Material provided:

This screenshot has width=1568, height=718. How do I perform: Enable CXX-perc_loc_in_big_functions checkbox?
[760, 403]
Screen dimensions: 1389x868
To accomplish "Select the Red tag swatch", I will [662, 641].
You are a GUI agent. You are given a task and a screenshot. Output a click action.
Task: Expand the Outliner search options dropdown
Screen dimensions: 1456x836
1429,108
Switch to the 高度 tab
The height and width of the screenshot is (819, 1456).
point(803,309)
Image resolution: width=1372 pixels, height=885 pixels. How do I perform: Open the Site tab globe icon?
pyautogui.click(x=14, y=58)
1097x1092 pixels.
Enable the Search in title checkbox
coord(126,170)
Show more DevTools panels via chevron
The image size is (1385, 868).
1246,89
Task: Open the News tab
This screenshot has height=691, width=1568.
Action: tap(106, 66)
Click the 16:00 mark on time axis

Required work: Copy out all of the data. Keep every word unchanged.

Answer area:
This screenshot has width=1568, height=718. How do I perform: Enable CXX-perc_loc_in_big_functions checkbox?
[760, 403]
Screen dimensions: 1389x868
To accomplish "Select the Red tag swatch", I will [662, 641].
You are a GUI agent. You are given a task and a screenshot. Output a click action.
Task: Expand the Outliner search options dropdown
Screen dimensions: 1456x836
1429,108
Switch to the 高度 tab
The height and width of the screenshot is (819, 1456).
point(803,309)
Image resolution: width=1372 pixels, height=885 pixels. How do I perform: Open the Site tab globe icon?
pyautogui.click(x=14, y=58)
1097x1092 pixels.
Enable the Search in title checkbox
coord(126,170)
Show more DevTools panels via chevron
The image size is (1385, 868).
1246,89
Task: Open the News tab
This screenshot has height=691, width=1568.
Action: tap(106, 66)
Click the 16:00 mark on time axis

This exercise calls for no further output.